Major General Robert Clive was a British officer, who established political and military supremacy of the East India Company in West Bengal. After establishing full control on the area, Clive began collecting data about the countryside to generate a map of the Indian Territory. The major feature of his map was the mighty river Ganga. To the Hindus, the Ganga may be a soul purifier, a deity, mother and everything. To an astute military man and a warrior, Clive, Ganga had lots of meaning. Firstly it was a major means of waterways communication. All the major towns of North India of those days (1760) were situated on the banks of the Ganga. Clive had designs on them.
It is believed that the deity Ganga was residing in the ‘Kamandal’ of the Lord Brahma and it descended on the Earth after a determined penance by the King Bhagirth. He prayed for the descent of the Ganga, because then only the cursed souls of the ancestors of Bhagirath could be purged. As the story goes, Ganga began descending but it was such a turbulent river, that it was anticipated that if it hits the ground directly, it might cause destruction. Hence Lord Shiva was requested to catch it in his thick and long tresses to act as a shock absorber.
In the ancient time the science had not evolved. But still people were aware that water, if it hits the ground with force can cause great damage and destruction. The day, the mighty Ganga descended on our Earth, is still celebrated as Ganga Dushera. An astrological calculation shows that Ganga Dushera fell on 9th June, 1745, a couple of months after Lord Clive landed in Calcutta. Ganga Dushera is the day when hundreds of thousands of people take bath in the Ganga, as the day is considered auspices because Ganga descended from the heavens to purge the cursed souls of Raja Bhagiratha’s ancestors. Therefore devout Hindus are of the firm belief that taking a dip in the Ganga purifies the souls.
For most of us a river is just a conduit of water. No doubt it is a natural water way, which flows down the slope and carves a landscape in its wake. The Ganga has been doing so since it came in to existence. While planning for any civil constructions along or across the Ganga, we must bear in mind that the river is not as serene as it appears to be and also that is flowing due to simple laws of physics. Meaning thereby that the river hydraulics is significant for the survival of the river and a river would not have been there, if there was no water in it. Glaciers are large store houses of water and their melting does contribute to the flow of the rivers like Ganga. But the surface runoffs along the length of the river and groundwater are no less significant in keeping a river alive.

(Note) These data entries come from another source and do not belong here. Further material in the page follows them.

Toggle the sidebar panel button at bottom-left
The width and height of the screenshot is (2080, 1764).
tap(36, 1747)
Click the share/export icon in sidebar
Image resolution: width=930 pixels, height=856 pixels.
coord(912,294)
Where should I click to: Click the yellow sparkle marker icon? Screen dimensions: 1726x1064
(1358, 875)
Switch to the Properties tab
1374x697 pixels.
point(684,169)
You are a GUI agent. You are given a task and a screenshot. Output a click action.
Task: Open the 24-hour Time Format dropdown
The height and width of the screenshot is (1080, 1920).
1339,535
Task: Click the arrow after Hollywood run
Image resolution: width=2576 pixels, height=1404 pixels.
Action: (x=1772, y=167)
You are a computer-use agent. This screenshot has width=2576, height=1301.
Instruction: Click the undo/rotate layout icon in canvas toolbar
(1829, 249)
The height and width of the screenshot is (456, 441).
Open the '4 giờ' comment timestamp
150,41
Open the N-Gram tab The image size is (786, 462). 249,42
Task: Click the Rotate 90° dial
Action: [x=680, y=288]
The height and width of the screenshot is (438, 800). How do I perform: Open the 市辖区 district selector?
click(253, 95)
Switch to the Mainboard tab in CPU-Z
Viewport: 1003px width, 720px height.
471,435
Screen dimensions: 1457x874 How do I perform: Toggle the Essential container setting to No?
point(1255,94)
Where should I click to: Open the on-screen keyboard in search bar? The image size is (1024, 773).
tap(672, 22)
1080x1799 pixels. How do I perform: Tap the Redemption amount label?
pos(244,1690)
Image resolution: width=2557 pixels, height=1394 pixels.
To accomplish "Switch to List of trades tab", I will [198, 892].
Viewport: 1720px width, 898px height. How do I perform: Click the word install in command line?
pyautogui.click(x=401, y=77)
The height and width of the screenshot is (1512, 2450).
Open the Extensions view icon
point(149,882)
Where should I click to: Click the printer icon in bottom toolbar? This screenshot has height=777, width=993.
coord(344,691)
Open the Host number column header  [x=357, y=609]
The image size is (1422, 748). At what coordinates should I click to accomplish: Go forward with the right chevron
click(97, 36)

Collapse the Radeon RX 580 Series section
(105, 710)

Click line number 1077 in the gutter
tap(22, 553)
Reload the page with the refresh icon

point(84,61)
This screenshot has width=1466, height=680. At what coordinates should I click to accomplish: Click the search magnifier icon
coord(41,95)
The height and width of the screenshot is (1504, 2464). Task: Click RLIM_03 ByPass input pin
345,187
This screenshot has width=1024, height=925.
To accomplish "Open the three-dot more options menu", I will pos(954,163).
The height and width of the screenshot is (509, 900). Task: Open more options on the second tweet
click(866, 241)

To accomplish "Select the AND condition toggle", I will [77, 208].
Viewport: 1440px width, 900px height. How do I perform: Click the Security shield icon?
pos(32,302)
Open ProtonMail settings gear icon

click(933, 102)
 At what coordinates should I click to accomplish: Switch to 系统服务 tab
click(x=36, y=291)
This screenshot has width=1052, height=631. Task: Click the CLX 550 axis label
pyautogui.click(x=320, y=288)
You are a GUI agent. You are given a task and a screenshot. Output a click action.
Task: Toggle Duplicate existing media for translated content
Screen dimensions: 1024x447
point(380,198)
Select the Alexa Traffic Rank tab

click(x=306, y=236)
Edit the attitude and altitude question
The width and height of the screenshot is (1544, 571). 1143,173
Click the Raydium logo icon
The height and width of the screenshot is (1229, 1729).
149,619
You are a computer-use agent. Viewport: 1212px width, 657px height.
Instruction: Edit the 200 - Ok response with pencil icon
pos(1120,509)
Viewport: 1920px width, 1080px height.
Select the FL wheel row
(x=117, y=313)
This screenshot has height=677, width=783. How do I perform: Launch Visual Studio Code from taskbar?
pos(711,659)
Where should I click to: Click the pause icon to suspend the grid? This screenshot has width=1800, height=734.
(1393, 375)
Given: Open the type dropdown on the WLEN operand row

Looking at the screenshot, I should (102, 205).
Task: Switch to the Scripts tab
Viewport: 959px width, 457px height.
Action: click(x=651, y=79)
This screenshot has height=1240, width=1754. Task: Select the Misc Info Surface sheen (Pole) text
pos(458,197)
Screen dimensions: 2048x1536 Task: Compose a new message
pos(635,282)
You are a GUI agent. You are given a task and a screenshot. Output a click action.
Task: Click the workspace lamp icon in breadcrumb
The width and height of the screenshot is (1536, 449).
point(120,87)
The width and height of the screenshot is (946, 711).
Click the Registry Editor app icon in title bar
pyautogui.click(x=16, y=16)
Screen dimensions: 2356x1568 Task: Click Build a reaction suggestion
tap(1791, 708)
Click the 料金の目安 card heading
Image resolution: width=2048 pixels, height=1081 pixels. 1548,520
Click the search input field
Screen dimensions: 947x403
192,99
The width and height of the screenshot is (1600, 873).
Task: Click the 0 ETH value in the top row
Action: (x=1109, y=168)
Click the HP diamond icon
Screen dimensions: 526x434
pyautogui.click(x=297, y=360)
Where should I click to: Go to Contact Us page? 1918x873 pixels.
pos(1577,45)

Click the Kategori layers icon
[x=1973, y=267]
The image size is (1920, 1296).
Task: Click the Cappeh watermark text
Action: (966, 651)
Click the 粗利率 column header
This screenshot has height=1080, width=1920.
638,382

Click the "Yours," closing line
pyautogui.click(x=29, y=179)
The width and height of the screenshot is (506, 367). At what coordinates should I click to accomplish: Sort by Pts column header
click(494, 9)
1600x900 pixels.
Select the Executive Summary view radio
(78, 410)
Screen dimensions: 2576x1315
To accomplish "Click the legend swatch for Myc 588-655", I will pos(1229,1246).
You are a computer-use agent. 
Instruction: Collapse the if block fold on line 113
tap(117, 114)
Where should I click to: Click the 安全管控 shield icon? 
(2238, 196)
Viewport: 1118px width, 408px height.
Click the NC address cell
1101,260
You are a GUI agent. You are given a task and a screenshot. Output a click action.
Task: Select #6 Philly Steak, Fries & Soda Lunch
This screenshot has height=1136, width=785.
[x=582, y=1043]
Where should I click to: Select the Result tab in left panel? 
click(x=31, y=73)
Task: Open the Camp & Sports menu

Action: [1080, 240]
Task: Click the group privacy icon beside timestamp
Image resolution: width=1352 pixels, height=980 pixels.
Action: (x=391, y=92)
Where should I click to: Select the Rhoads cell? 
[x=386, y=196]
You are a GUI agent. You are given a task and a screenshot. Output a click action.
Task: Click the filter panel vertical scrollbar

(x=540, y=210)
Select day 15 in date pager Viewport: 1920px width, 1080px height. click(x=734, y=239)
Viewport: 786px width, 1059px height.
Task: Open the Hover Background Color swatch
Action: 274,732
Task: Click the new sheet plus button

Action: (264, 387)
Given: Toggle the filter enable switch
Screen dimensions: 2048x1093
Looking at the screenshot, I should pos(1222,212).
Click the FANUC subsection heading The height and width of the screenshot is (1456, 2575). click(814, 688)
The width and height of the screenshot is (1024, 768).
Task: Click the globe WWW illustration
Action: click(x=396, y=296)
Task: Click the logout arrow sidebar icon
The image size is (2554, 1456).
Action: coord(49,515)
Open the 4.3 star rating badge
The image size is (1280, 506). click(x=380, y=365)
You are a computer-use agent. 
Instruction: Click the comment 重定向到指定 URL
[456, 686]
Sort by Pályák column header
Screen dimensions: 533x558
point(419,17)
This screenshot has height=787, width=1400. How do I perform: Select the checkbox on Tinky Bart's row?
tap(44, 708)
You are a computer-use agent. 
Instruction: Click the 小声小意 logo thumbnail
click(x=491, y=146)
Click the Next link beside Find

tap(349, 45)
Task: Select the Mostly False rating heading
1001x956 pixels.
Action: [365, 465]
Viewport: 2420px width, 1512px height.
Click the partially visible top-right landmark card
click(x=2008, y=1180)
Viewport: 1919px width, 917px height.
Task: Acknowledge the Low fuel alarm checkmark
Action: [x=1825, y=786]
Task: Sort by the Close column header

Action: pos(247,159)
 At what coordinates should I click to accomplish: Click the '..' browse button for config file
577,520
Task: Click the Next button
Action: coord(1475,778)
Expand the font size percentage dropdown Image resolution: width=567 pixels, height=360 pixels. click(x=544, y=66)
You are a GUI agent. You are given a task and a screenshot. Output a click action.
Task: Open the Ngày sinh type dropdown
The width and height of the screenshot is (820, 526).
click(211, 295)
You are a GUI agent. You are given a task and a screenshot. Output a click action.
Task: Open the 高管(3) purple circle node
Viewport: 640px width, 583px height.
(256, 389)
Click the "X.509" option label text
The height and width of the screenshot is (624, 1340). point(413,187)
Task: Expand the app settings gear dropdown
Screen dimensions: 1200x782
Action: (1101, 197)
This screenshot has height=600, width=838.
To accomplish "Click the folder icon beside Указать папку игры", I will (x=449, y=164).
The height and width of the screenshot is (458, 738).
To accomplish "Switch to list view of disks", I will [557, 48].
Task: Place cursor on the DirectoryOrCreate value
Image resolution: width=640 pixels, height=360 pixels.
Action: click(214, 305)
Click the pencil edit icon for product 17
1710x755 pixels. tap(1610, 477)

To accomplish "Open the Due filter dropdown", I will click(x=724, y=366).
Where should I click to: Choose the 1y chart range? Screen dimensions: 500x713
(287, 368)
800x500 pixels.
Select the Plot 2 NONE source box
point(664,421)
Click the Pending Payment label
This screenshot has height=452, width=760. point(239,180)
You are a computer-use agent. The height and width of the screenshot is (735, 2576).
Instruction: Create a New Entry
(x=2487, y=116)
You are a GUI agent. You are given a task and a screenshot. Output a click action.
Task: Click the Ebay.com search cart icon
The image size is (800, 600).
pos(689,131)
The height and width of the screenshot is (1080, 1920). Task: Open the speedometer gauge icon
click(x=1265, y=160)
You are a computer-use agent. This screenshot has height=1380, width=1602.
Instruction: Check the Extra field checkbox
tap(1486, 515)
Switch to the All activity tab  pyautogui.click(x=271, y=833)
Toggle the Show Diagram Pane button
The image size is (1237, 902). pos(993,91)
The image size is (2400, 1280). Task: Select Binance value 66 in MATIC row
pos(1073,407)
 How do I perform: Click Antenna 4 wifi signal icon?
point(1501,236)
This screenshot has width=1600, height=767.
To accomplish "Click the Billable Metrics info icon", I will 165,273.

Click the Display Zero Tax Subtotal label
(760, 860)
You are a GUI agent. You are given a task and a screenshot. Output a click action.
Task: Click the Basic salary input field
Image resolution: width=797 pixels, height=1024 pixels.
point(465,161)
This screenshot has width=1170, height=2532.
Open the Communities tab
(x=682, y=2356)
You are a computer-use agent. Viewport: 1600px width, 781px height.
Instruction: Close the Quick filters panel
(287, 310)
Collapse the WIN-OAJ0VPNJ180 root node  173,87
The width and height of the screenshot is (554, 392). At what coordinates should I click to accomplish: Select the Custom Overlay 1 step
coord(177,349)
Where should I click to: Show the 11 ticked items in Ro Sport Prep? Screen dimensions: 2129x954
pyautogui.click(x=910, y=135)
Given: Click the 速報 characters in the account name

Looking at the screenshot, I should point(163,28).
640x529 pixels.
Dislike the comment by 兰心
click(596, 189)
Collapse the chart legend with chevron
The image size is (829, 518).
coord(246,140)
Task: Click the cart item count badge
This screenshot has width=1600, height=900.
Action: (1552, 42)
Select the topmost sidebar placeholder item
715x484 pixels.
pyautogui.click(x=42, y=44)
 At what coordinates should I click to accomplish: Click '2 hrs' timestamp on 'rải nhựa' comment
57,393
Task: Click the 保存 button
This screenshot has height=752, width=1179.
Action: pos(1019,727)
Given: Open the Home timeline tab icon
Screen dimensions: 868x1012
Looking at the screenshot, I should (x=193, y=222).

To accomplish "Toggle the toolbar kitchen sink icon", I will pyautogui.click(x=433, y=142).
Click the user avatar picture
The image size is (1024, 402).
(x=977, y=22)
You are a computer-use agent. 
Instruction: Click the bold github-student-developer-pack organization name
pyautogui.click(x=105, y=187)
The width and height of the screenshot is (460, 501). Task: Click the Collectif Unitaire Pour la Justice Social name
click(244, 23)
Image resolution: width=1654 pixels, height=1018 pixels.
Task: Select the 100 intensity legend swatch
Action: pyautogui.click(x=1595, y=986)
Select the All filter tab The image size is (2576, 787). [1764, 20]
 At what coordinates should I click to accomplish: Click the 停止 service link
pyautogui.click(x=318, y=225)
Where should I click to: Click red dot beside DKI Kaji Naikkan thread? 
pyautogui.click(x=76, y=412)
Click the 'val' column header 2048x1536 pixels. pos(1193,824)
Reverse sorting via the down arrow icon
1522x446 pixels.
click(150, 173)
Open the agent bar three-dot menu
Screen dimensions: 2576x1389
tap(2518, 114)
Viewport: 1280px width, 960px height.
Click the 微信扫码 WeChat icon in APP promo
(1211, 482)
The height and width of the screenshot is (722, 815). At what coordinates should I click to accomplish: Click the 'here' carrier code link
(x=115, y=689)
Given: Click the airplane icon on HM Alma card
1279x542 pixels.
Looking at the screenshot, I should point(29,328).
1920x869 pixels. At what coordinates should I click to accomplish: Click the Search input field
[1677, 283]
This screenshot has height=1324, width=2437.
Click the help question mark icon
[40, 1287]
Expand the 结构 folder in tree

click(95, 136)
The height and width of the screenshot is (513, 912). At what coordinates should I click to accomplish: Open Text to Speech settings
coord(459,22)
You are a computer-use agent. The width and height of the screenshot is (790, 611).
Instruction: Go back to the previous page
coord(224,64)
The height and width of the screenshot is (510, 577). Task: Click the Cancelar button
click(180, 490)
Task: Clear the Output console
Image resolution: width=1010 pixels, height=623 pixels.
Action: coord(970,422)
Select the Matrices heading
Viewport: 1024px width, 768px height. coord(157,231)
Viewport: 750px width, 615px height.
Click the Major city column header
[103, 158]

During monsoon the river discharge gets enhanced at times by more than 100%. The river has a nasty habit of eroding its bank on the convex side and depositing sediments on the concave side. This creates variability in the river channel. It is the flow dynamics which adds to the woes of the river and also of the habitats along the river. A river might appear to flow along a particular channel for years together, but after a particular monsoon it might decide to shift course. Kosi, in Bihar for example, in 2008 decided to go back to its course which it was following 120 years ago. A century itself is a long time for human memory to retain and people who had settled between the old course and the new course (Before 2008 flood) for more than two generations found themselves in a quandary, because the river decided to maroon them and uproot them for no fault of theirs. Similarly, Ganga in the lower Ganga plains of West Bengal has been shifting its channel since ages, says Prof. Rajiv Sinha of the IIT Kanpur. Quoting Rennell (1788) he says, ‘Gour the ancient capital of Bengal stood on the old bank of Ganges; although its ruins are 4 to 5 miles from the present bank.’ Further quoting the famous historian Prof R.K. Mukherjee (1938) he states, ‘Leaving the hills of Rajmahal, Ganges seemed to have passed northwards through the modern Kalindri and then southwards in the lower course of Mahananda, east of the ruins of Gour.’ Ganga in this region was also affected by the 1515 AD earthquake, believed one Major Hirst (1916).
The fact is the Ganga that Lord Clive must have seen during his reign and journeys in Bengal are not the same now. In the lower Ganga valley the river is heavily loaded with sediments brought from the Himalayas and also due to bank erosion downstream of Farakka. Construction of the barrage and the indiscriminate laying of the roads and rail lines along the Ganga have added to the woes. A river overloaded with sediment and not given a chance to flow freely can create havoc in the region. Already there are land disputes as the river in that part of West Bengal is also the international boundary between India and the Bangladesh. While dealing with the nature of the Ganga Channel in the lower Ganga plains, Prof. Sinha describes an interesting fact. He says that between 1776 and 1916 the channel of Ganga shifted westward for almost ten kilometers. This brought the villages like Bakhrabad and Jagnnathpur located far from the right bank of the river in 1776 were found situated on the left bank. Again between 1916 and 1955 there was no major shift in the river channel. But due to the construction of Farakka barrage, between 1955 and 1971 the river has splayed into several channels. Now the above mentioned two villages are located on channel-islands and some new villages that came up on the left bank were engulfed by the river and they just vanished. In a fast developing country like ours it is vital that long term solutions are worked out incorporating geomorphic settings, river hydrology and flood zone mapping of the river before further developmental activities along the major rivers like Ganga.